[Dataset entries]
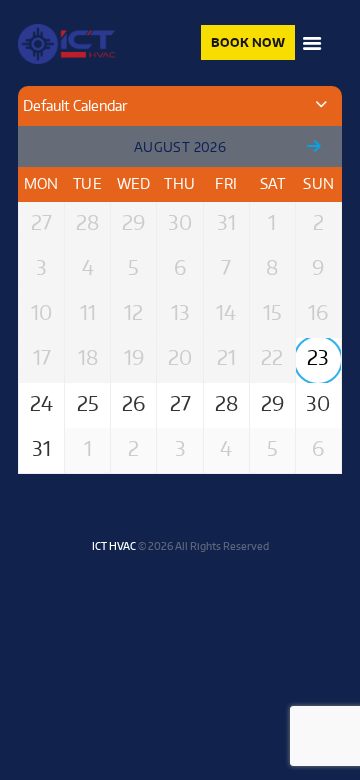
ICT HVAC (114, 545)
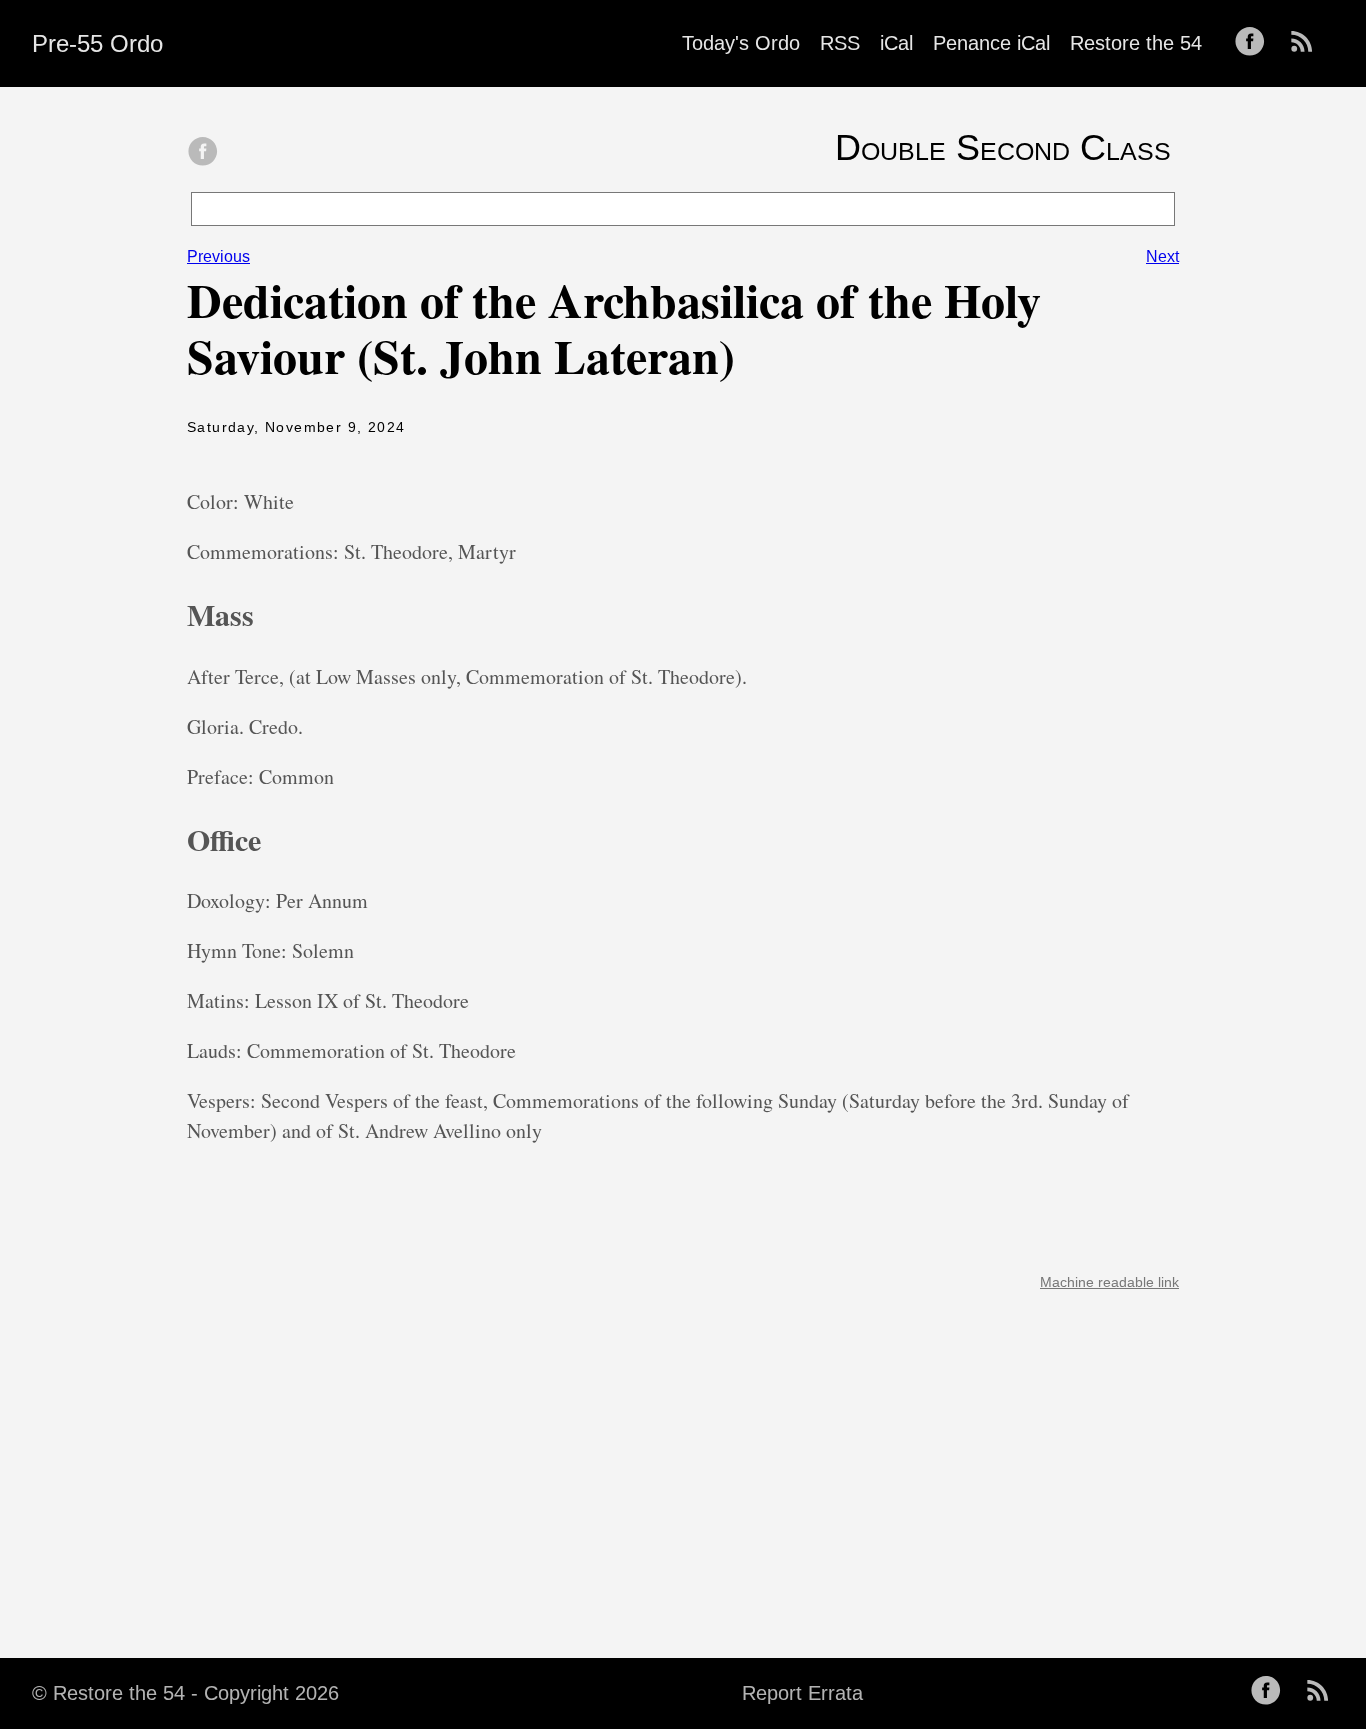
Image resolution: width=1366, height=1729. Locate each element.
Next (1162, 256)
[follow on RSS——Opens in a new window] (1308, 43)
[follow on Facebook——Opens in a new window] (1256, 43)
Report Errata (802, 1693)
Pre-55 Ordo (97, 43)
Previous (218, 256)
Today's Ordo (741, 43)
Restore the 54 (1136, 43)
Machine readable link (1109, 1282)
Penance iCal (991, 43)
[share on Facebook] (203, 153)
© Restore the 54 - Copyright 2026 (185, 1693)
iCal (896, 43)
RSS (840, 43)
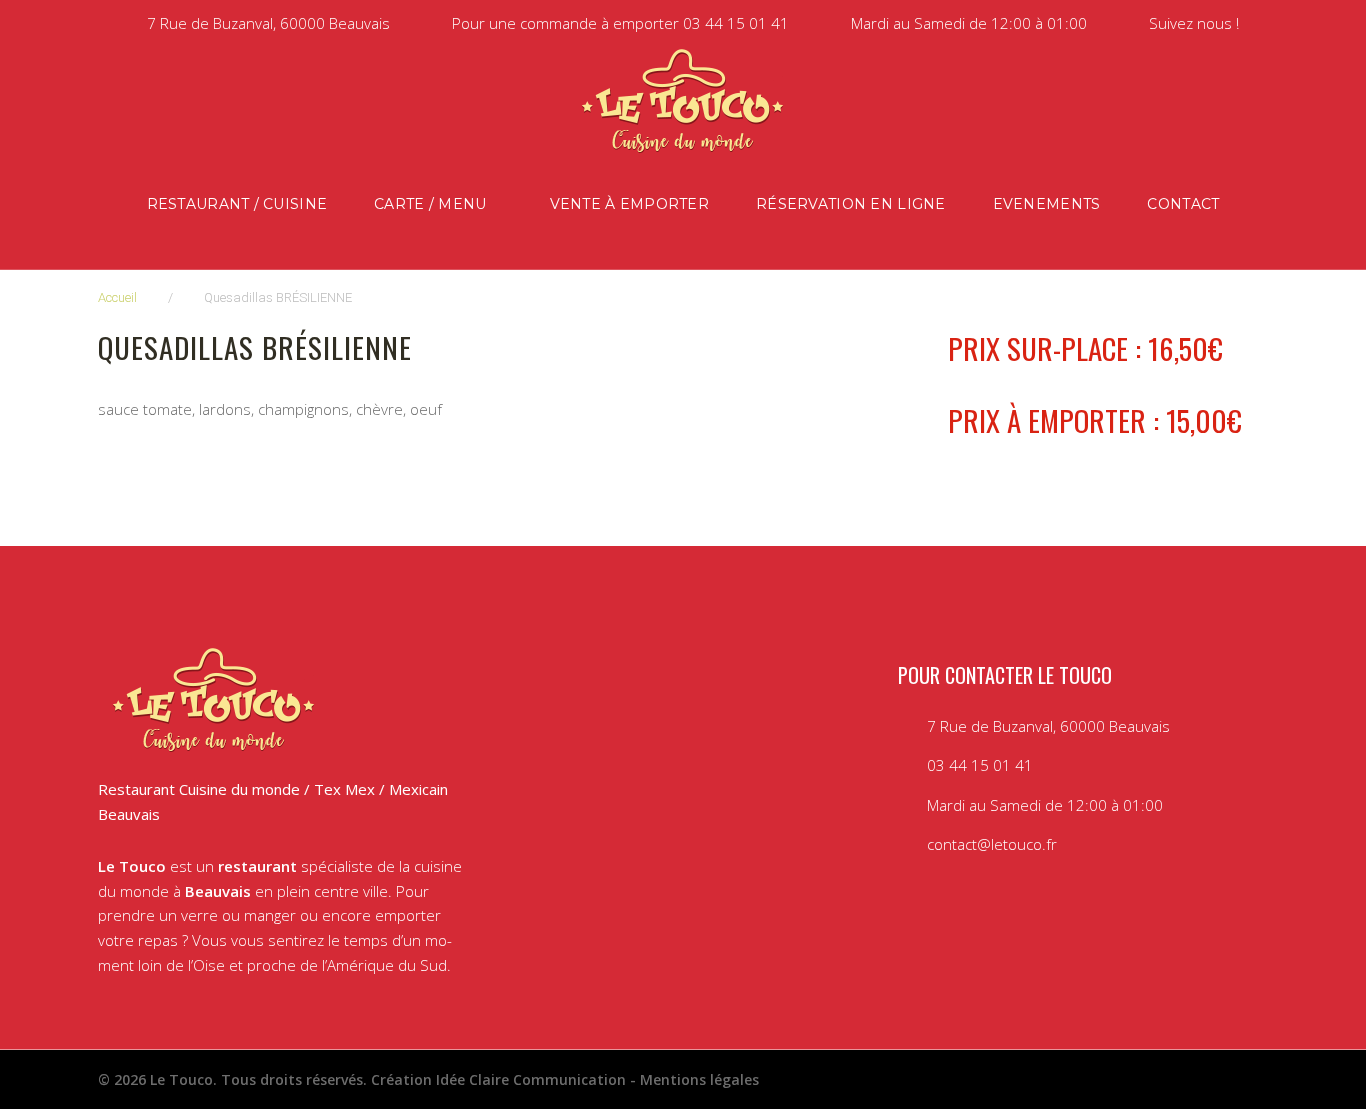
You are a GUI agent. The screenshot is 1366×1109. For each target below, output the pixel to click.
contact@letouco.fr (992, 844)
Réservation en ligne (851, 204)
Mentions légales (699, 1079)
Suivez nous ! (1194, 23)
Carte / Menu (430, 204)
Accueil (117, 297)
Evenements (1047, 204)
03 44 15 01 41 (736, 23)
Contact (1183, 204)
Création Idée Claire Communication (498, 1079)
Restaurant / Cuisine (237, 204)
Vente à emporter (629, 204)
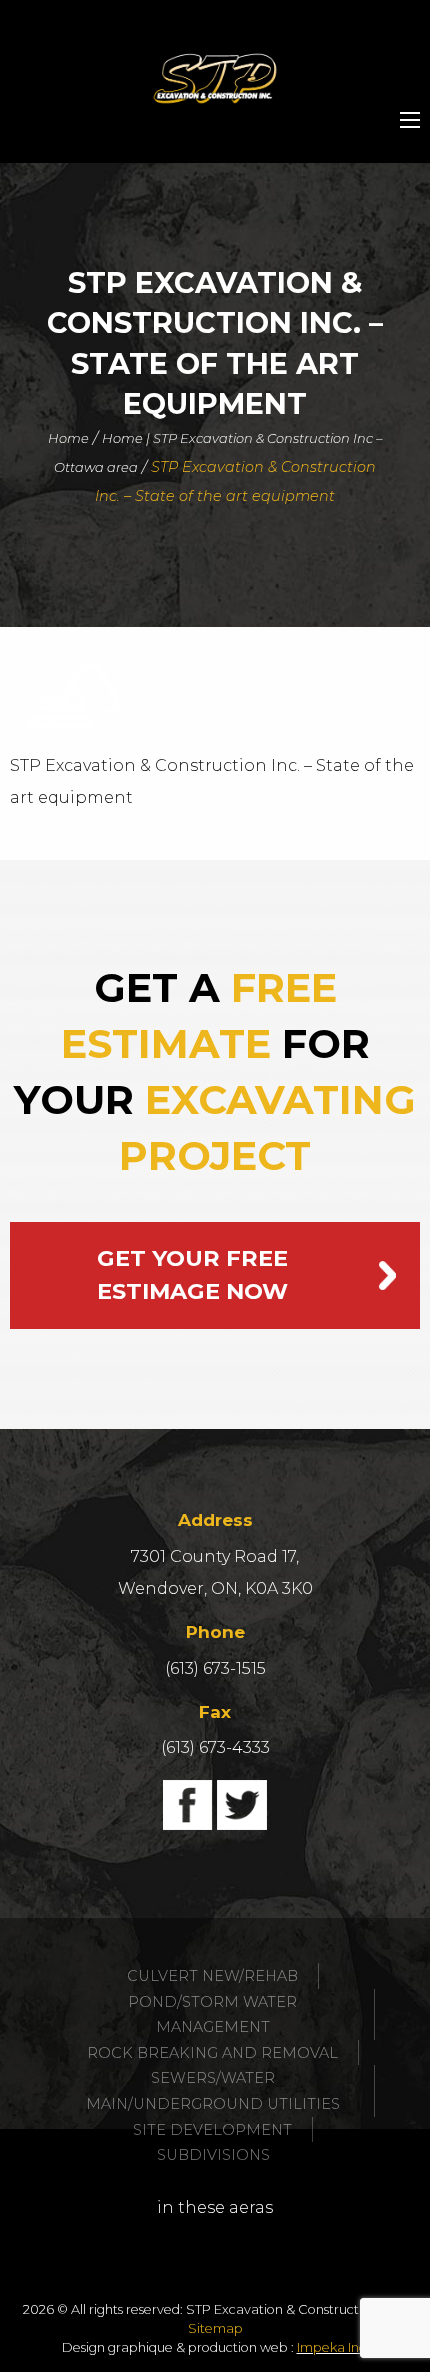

**Work item:** In the entries above, count every line containing the word "follow". Write only the total.

**Answer below:** 2